问题
I'm currently implementing Tensorflow custom op(for custom data fetcher) using C++ in order to speed up my Tensorflow model. Since my Tensorflow model doesn't use GPU a lot, I believe I can achieve maximal performance using multiple worker threads concurrently.
The problem is, even though I have enough workers, my program doesn't utilize all CPU. In my development machine, (4 physical core) it uses about 90% of user time, 4% of sys time with 4 worker threads and tf.ConfigProto(inter_op_parallelism_threads=6)
options.
With more worker threads and inter_op_parallelism_threads
options, I get much worse model running performance than previous configuration. Since I don't good at prpfiling I don't know where is the bottleneck of my code.
Is there any rule of thumbs to maximize CPU usage and/or good tools to find performance bottleneck/mutex lock for single process(not system-wide) in Linux?
EDIT: My code runs python, but (almost) every executions are in C++ code. Some of them are not mine(Tensorflow and and Eigen), and I've made a shared library that can be dynamically loaded in Python and it is being called by Tensorflow kernel. Tensorflow owns their thread pool and my dynamic library code also owns thread pool, and my code is thread safe. I also create threads to call sess.run()
concurrently in order to call them. Like Python can call multiple HTTP requests concurrently, sess.run()
release GIL. My object is call sess.run()
as much as possible to increase "real" performance, and any python-related profiler wasn't succesful.
回答1:
1) More threads does not mean more speed. If you have 4 cores, you cannot go any faster than 4 times 1 core.

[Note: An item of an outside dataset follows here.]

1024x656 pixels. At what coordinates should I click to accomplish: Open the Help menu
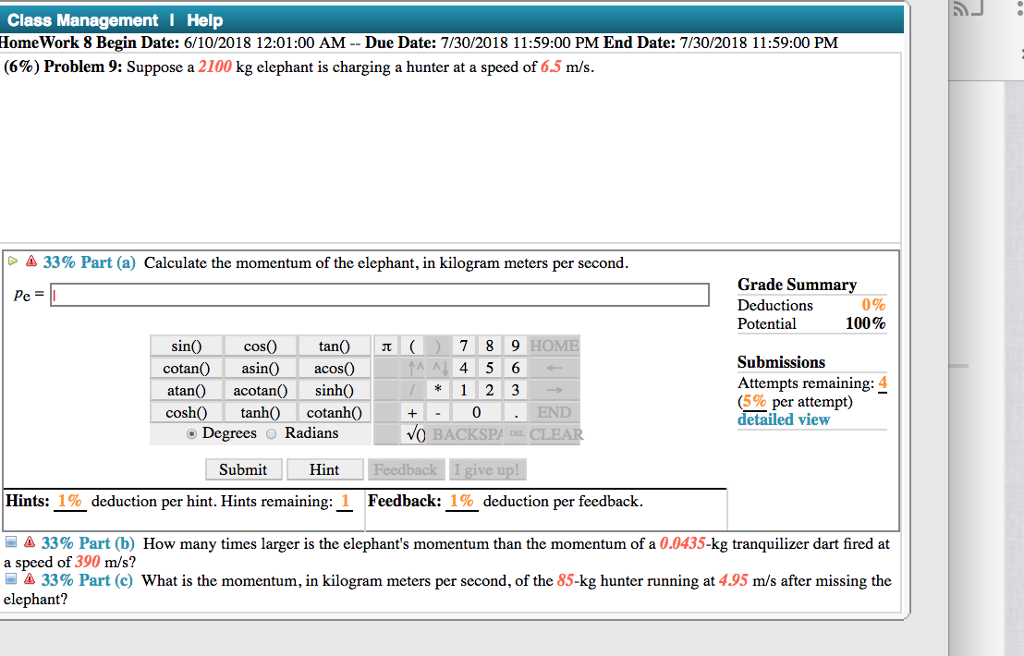[x=204, y=19]
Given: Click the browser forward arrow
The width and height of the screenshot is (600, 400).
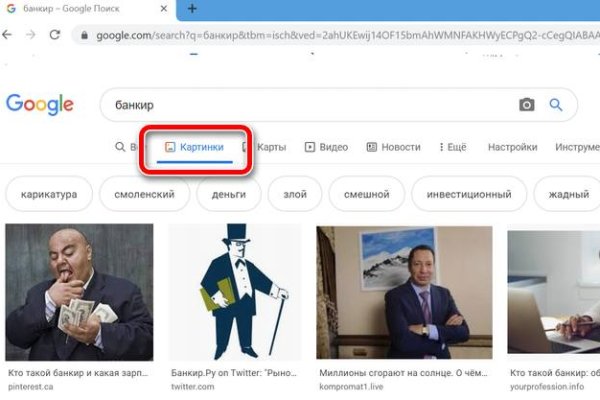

2) What you should do is tune your code for maximum performance in single-thread execution (with compiler optimization turned off), and after you have done that, turn on the compiler's optimizer and make the code multi-threaded, with no more threads than you have cores.
P.S. It is a common misconception that performance tuning can only be done on compiler-optimized code. This explains why it's not so.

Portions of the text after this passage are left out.